DIRECTIVE:
Revise the records below by replacing "button" with "control" wherever it occurs, and reproduce everything else unchanged.

== == ==

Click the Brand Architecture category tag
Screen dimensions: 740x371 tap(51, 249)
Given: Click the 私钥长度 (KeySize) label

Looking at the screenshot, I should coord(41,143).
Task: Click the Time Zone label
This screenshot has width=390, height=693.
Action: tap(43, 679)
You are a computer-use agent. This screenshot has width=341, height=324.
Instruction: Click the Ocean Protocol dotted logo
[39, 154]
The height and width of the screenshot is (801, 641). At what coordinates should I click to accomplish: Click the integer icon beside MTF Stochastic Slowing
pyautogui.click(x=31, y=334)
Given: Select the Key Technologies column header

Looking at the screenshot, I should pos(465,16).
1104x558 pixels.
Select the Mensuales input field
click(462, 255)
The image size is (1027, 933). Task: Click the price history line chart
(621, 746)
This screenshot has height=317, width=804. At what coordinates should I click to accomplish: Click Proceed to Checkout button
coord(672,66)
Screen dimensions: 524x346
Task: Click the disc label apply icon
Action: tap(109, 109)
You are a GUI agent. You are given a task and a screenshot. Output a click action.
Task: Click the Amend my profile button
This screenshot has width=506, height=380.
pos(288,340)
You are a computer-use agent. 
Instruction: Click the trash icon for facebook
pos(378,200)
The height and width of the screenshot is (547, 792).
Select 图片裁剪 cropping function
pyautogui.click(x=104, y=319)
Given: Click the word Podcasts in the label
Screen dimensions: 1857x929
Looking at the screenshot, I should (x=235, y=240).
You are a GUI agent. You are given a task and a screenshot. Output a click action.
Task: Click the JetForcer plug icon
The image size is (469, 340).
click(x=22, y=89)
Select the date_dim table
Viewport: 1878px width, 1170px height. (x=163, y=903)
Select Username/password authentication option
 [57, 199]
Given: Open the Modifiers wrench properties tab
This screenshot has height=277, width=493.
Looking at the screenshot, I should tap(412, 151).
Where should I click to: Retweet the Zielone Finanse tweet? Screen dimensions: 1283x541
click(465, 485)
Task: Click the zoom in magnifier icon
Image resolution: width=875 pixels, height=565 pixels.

== == ==

FULL OUTPUT:
Click the Brand Architecture category tag
Screen dimensions: 740x371 tap(51, 249)
Given: Click the 私钥长度 (KeySize) label

Looking at the screenshot, I should coord(41,143).
Task: Click the Time Zone label
This screenshot has width=390, height=693.
Action: tap(43, 679)
You are a computer-use agent. This screenshot has width=341, height=324.
Instruction: Click the Ocean Protocol dotted logo
[39, 154]
The height and width of the screenshot is (801, 641). At what coordinates should I click to accomplish: Click the integer icon beside MTF Stochastic Slowing
pyautogui.click(x=31, y=334)
Given: Select the Key Technologies column header

Looking at the screenshot, I should pos(465,16).
1104x558 pixels.
Select the Mensuales input field
click(462, 255)
The image size is (1027, 933). Task: Click the price history line chart
(621, 746)
This screenshot has height=317, width=804. At what coordinates should I click to accomplish: Click Proceed to Checkout control
coord(672,66)
Screen dimensions: 524x346
Task: Click the disc label apply icon
Action: tap(109, 109)
You are a GUI agent. You are given a task and a screenshot. Output a click action.
Task: Click the Amend my profile control
This screenshot has width=506, height=380.
pos(288,340)
You are a computer-use agent. 
Instruction: Click the trash icon for facebook
pos(378,200)
The height and width of the screenshot is (547, 792).
Select 图片裁剪 cropping function
pyautogui.click(x=104, y=319)
Given: Click the word Podcasts in the label
Screen dimensions: 1857x929
Looking at the screenshot, I should (x=235, y=240).
You are a GUI agent. You are given a task and a screenshot. Output a click action.
Task: Click the JetForcer plug icon
The image size is (469, 340).
click(x=22, y=89)
Select the date_dim table
Viewport: 1878px width, 1170px height. (x=163, y=903)
Select Username/password authentication option
 [57, 199]
Given: Open the Modifiers wrench properties tab
This screenshot has height=277, width=493.
Looking at the screenshot, I should tap(412, 151).
Where should I click to: Retweet the Zielone Finanse tweet? Screen dimensions: 1283x541
click(465, 485)
Task: Click the zoom in magnifier icon
Image resolution: width=875 pixels, height=565 pixels.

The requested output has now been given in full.